Quibdó, 31 August 2018

My dear friend,

I want to tell you lots of things, I always do, but there’s no way I’ll have time to tell you everything. These days I’m having a new sensation. Motete seems to be standing on its own two feet. I no longer feel as if I’m in training for something. I can sense fresh challenges ahead, and I’m not anxious about the same things. We have a new cash register and next week we’ll have new accounting software. We’re growing, no question. And my responsibilities are growing as well, and my time for other things I love is shrinking. Of course, everything taking up my time is completely fascinating to me.

I’ve thrown myself wholeheartedly into this work. The lack of effusiveness I mentioned a while back has taken up almost permanent residence within me. Aside from very rare moments, I’ve become more and more like that calm, deep bay. I can’t deny the turbulence in the depths, but for the most part I’m fairly serene.
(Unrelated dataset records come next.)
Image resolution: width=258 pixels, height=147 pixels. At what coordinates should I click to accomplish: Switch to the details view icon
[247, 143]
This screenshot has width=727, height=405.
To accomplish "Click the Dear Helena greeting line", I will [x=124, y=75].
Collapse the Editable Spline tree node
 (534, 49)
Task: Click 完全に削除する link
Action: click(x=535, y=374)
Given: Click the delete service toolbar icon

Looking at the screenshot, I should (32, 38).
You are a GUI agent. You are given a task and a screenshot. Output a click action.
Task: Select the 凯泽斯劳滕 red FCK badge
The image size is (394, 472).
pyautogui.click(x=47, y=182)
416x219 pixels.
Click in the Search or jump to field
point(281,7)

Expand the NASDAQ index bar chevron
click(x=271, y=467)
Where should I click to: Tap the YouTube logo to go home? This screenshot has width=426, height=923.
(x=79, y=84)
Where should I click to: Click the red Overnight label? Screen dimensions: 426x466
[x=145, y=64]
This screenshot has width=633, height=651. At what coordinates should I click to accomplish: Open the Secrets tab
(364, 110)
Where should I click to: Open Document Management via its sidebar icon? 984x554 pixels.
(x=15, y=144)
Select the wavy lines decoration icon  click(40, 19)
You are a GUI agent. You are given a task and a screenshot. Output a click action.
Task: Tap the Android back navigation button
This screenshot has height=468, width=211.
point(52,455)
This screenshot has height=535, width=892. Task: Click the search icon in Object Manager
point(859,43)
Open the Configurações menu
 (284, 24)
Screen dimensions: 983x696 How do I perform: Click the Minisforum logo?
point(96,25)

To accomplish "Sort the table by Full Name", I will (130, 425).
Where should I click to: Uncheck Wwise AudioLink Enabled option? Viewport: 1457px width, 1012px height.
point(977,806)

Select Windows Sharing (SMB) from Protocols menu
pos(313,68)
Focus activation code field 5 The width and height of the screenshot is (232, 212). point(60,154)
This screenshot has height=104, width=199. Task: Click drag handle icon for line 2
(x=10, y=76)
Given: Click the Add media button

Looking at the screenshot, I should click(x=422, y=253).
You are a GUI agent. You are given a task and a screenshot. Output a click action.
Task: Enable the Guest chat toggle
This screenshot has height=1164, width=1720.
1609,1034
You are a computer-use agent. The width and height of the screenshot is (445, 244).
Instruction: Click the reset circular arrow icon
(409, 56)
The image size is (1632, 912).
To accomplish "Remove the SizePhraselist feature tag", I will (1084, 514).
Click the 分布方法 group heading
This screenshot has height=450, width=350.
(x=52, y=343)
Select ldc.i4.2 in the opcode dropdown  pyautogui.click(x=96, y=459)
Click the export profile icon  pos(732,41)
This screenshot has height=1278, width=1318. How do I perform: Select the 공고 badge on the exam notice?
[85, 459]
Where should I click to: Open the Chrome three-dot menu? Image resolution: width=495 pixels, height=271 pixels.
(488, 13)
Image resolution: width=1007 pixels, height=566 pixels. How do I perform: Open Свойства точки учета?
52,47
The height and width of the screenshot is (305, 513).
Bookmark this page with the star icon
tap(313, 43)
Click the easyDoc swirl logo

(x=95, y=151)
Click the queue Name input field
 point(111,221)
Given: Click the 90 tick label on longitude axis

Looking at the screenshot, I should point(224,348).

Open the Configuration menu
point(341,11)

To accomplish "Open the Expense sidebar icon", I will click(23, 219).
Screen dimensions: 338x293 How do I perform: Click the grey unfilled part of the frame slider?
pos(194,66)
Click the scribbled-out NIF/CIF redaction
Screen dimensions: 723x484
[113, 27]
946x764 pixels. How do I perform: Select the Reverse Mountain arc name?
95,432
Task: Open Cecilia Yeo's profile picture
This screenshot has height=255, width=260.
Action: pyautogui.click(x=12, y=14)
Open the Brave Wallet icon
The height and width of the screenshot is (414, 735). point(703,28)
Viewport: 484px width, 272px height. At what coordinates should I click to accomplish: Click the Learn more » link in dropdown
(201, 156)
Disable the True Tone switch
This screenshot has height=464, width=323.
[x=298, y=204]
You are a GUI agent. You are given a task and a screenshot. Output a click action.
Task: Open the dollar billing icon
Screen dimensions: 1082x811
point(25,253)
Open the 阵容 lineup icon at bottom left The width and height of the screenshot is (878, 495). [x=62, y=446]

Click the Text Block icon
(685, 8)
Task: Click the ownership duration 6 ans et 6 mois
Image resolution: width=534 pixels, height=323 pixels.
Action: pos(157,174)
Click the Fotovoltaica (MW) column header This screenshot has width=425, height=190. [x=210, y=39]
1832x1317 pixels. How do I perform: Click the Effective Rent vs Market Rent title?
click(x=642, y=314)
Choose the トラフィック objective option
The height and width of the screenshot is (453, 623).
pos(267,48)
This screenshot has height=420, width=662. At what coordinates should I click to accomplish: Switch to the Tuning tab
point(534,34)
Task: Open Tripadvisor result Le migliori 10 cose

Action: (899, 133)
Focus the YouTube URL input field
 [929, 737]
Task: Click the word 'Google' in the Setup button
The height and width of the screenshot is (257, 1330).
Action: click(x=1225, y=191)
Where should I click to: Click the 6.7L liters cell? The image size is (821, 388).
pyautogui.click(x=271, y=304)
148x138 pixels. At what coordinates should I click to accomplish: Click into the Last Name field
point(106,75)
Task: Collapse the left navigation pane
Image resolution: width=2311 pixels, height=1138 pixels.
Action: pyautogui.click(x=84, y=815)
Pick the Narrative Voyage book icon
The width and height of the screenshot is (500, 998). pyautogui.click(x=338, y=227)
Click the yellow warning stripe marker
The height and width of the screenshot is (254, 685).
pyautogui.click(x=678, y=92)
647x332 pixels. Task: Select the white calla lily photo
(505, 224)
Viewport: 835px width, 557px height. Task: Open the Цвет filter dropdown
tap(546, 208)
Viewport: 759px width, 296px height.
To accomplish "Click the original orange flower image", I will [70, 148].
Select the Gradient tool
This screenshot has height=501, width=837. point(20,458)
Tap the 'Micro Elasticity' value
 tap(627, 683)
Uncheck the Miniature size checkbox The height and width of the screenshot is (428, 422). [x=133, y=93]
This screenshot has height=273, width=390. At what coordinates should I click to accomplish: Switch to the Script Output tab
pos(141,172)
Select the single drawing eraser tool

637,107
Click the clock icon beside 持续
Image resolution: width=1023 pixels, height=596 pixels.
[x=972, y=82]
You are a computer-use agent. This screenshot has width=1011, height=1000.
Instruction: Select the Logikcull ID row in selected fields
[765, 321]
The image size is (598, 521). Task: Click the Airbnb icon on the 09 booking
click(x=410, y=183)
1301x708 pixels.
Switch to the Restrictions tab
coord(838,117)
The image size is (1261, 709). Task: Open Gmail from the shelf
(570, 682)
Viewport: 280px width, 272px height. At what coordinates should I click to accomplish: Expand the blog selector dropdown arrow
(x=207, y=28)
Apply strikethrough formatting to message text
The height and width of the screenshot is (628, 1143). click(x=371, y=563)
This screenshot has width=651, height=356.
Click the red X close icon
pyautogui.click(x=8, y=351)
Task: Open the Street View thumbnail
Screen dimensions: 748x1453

When it comes down to it, I don’t think I need to tell you everything. I’m fine. It’s all going well. What matters is not just making sure there’s still time for poetry, but living constantly within it.

The most beautiful part is that I’ve stopped feeling as if I can’t manage. I arrive in Medellín on October 24th, around midday. I’m free that evening. On Thursday and Friday I’ll be at the National Reading Promoters’ Conference. And I’m staying until the afternoon of Monday 29th. We could have breakfast that Monday, or on the Saturday.

Or we could have a drink on Wednesday evening. Let me know what’s easiest for you.